Uno de los mitos del parlamentarismo es la creencia en que la primacía del Parlamento en un régimen basta para catalogarlo como democrático. Es algo típicamente europeo, resultado de los desvaríos de la interpretación roussoniana de la voluntad general, y de los propósitos de discusión y publicidad de ideas del primer liberalismo. No obstante, hoy es moneda corriente entender el parlamentarismo como parte equilibrada de un sistema que asegure en la medida de lo posible la libertad política. Para esto es necesario atender la gobernabilidad y la estabilidad, asentadas en la responsabilidad de las élites políticas. Un parlamentarismo descompensado, como el nuestro actual, dependiente de grupos fraccionados, adanistas, partidistas y volubles, no es deseable. Por eso, un gobierno apoyado en 137 diputados, esclavo de los intereses personales y partidistas de Ciudadanos, de la lucha por la hegemonía en la izquierda entre el PSOE y Unidos Podemos y de la monomanía independentista de ERC, CDC o el PNV, no va a funcionar.
Al francés corriente le era imposible comprender la actuación de partidos sin mayoría que vetaban absurdamente a otros
La Cuarta República francesa, ejemplo de parlamentarismo, cayó en 1958 no por el golpe de Estado en Argelia, sino porque la sociedad, hasta un 80%, votó a favor del proyecto gaullista para quitarse de encima la atomización partidista, la dictadura de las minorías y la volatilidad de los gobiernos. Al francés corriente le era imposible comprender la actuación de partidos sin mayoría que vetaban absurdamente a otros, con grandes incoherencias, intereses partidistas, elecciones demasiado frecuentes, gobiernos débiles y sometidos, y dirigidos por una élite (también) engreída, adanista, y adherida al sillón presupuestario. La Cuarta República tuvo veinte Presidentes de Gobierno entre 1947 y 1958, y de todos los colores: socialistas, radicales, cristiano-demócratas e independientes. Era el resultado de un parlamentarismo extremo, alimentado por un mal sistema electoral, un diseño institucional desequilibrado y la irresponsabilidad de las élites políticas.
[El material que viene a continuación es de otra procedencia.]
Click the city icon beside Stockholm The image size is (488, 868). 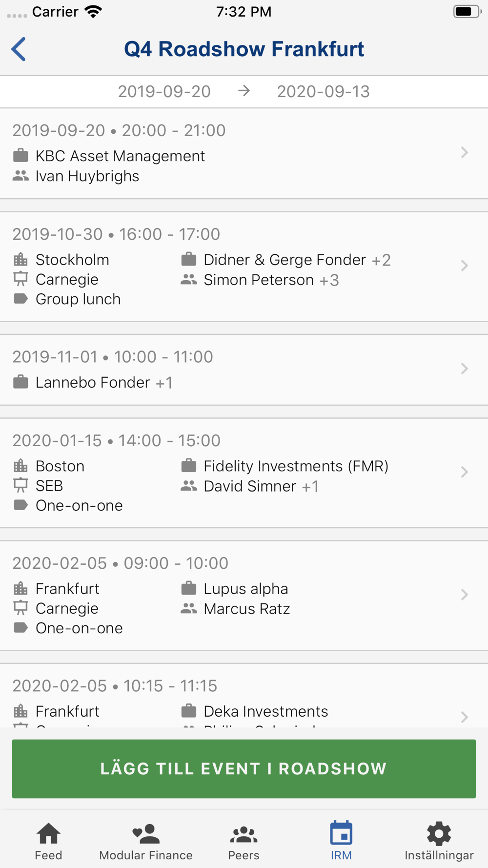20,260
Esa República parlamentaria la habían levantado precisamente el PCF (obedientes a Moscú), la SFIO (los socialistas), y el MRP (democristianos) mediante el mitificado consenso. Los comunistas de Thorez creían que podían llegar al poder, y Stalin imprimió una estrategia lenta de propaganda, visibilidad en las calles y bolchevización que no fructificó del todo, pero desestabilizó la política. Los socialistas boqueaban oxígeno político a duras penas para recuperar el liderazgo de la izquierda, mientras los conservadores se agrupaban en el MRP. Las elecciones deparaban un sistema polarizado que obligaba a coaliciones con los perdedores, llegando a un pentapartito con resultados entre 120 y 95 diputados cada uno. Los gobiernos caían por las reformas sociales y laborales.
La Historia no se repite, ni siquiera como farsa, pero sí advierte de los caminos, actitudes y formas políticas equivocadas
La última oportunidad fue el gobierno centrista de izquierdas del radical Pierre Mendès-France, en 1955, que en lugar de dar ministerios a todos los partidos, como siempre, intentó la regeneración con gente joven. Acordaron la retirada de Indochina y Túnez, aumentar el gasto social e intervenir más en la economía. Dio igual. La oposición de comunistas y gaullistas, las traiciones dentro de la coalición gubernamental y la indisciplina parlamentaria, derribaron al Ejecutivo. Se fragmentó aún más el sistema de partidos, y las elecciones de 1956, en lugar de aclarar el mapa, atomizaron la Asamblea Nacional. La situación del Presidente de la República, que encargaba al candidato del grupo mayoritario la formación de gobierno –como el Rey de España ahora-, era algo más que complicada. El sistema estaba bloqueado. La solución que se dieron los franceses hace temblar y es indeseable: un golpe de Estado que permitió un cambio de régimen, refrendado después en un plebiscito.
La Historia no se repite, ni siquiera como farsa, pero sí advierte de los caminos, actitudes y formas políticas equivocadas que crean problemas. El parlamentarismo era la tradición de la revolución francesa, decían, y sus repúblicas Tercera y Cuarta fueron un desastre. Quizá por eso se asentaron fórmulas autoritarias y bonapartistas en la mentalidad francesa desde 1870, ligadas siempre a la regeneración del país. Esto ya está ocurriendo en otros países: es el nacional-populismo en Francia o Austria.
El personalismo y el partidismo, ahondando la ley de hierro de las oligarquías, marcan la vida política española
Por esto, cuando hoy hablamos de la necesidad de reformar el régimen del 78 sobre la base de cambiar las normas electorales y separar los poderes, pero manteniendo los principios y valores básicos del ordenamiento constitucional, habría que pensar en las consecuencias de este falso parlamentarismo en el que nos hemos instalado. Y es falso porque lejos de fundarse en el respeto a los pilares de la democracia –que no es el consenso político, sino la salvaguardia de los derechos individuales-, se ha convertido en una subasta de sillones y programas, en la dictadura de los perdedores. El personalismo y el partidismo, ahondando la ley de hierro de las oligarquías, marcan la vida política española. El resultado es la desafección hacia la política, el aumento de la demagogia y del populismo, y el descenso en el nivel intelectual y profesional de los políticos electos.
El politólogo Giovanni Sartori decía que la fragmentación dificulta el funcionamiento de la democracia solo si hay polarización y bloqueo institucional. Solo funciona esta “democracia difícil” cuando la élite política, “consocional” decía, es capaz de contrarrestar esa división con la gobernabilidad y la estabilidad. Porque no es la mayoría la que debe ceder al chantaje de los perdedores, sino que han de ser éstos, reconociendo sus errores y el desprecio mayoritario a su programa y líder, quienes se acerquen al partido vencedor. Ese es el parlamentarismo bien entendido.